Given that winter-pattern SAD is a type of general depression, it shares some of the most common symptoms of depression, including:

  • Changes in sleep patterns
  • Difficulty concentrating
  • Lack of interest in activities and work/school
  • Changes in weight and appetite
  • Feelings of hopelessness or worthlessness
  • Suicidal thoughts or urges

In addition to these general depression symptoms, people with winter-pattern SAD may experience more specific symptoms that include:

  • Oversleeping (hypersomnia)
  • Overeating (particularly a craving for foods that are heavy in carbs)
  • Weight gain
  • Social withdrawal (feeling like “hibernating”)

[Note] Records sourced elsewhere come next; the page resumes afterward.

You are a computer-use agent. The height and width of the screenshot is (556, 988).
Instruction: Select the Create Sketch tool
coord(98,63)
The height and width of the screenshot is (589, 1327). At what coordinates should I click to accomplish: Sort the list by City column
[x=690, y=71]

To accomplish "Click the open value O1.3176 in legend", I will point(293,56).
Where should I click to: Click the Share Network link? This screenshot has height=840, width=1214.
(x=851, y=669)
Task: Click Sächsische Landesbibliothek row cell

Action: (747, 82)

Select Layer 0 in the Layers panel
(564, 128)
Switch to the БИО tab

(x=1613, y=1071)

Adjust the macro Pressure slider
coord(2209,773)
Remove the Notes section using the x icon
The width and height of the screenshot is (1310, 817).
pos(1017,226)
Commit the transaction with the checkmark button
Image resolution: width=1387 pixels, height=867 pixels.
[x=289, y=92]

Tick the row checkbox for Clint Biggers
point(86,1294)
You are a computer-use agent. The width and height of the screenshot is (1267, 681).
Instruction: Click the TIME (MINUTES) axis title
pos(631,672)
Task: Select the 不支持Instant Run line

What causes winter-pattern SAD?

Research is still being conducted to pinpoint the causes of winter-pattern SAD. One  prominent theory is that winter-pattern SAD may be caused by a lack of serotonin activity in the brain. Serotonin is a brain chemical essential for regulating mood. Research suggests that sunlight helps maintain healthy levels of serotonin. When a person gets less sunlight in the winter months, the amount of serotonin decreases, negatively affecting mood. In addition, a lack of vitamin D that is gained from sun exposure also contributes to the drop in serotonin levels.

The other prominent theory for what causes winter-pattern SAD is the overproduction of melatonin. This chemical helps regulate the sleep-wake cycle of the body, so when someone is producing more melatonin than usual, it can lead to excessive sleepiness in the daytime. Too much melatonin and not enough serotonin can lead to symptoms of winter-pattern SAD.

How is winter-pattern SAD treated?

There are three main types of treatment for winter-pattern SAD: light therapy, antidepressant medication (SSRIs) and vitamin D supplements.

Light therapy has been used to treat SAD since the 1980s. This treatment exposes a person suffering from SAD to a bright light box (10,000 lux) to make up for the lost sunlight exposure. Sessions last between 30 and 45 minutes, usually first thing in the morning. The light boxes used in this treatment are 20 times stronger than normal indoor light and are designed to block out harmful UV rays, making light therapy safe for most patients.

In addition to vitamin D supplements, physicians may prescribe an antidepressant such as fluoxetine, citalopram, sertraline, paroxetine or escitalopram to help increase the serotonin activity in the brain. Another common medication prescribed to treat SAD is bupropion, an extended-released antidepressant that can help prevent future symptoms of SAD when taken from the fall until the springtime.

A physician will recommend one of the above treatment options or a variety of treatment options based on your medical conditions and overall health.

If you or a loved one are experiencing distress or suicidal thoughts, call the National Suicide Prevention Lifeline by dialing 988 or visit 988lifeline.org.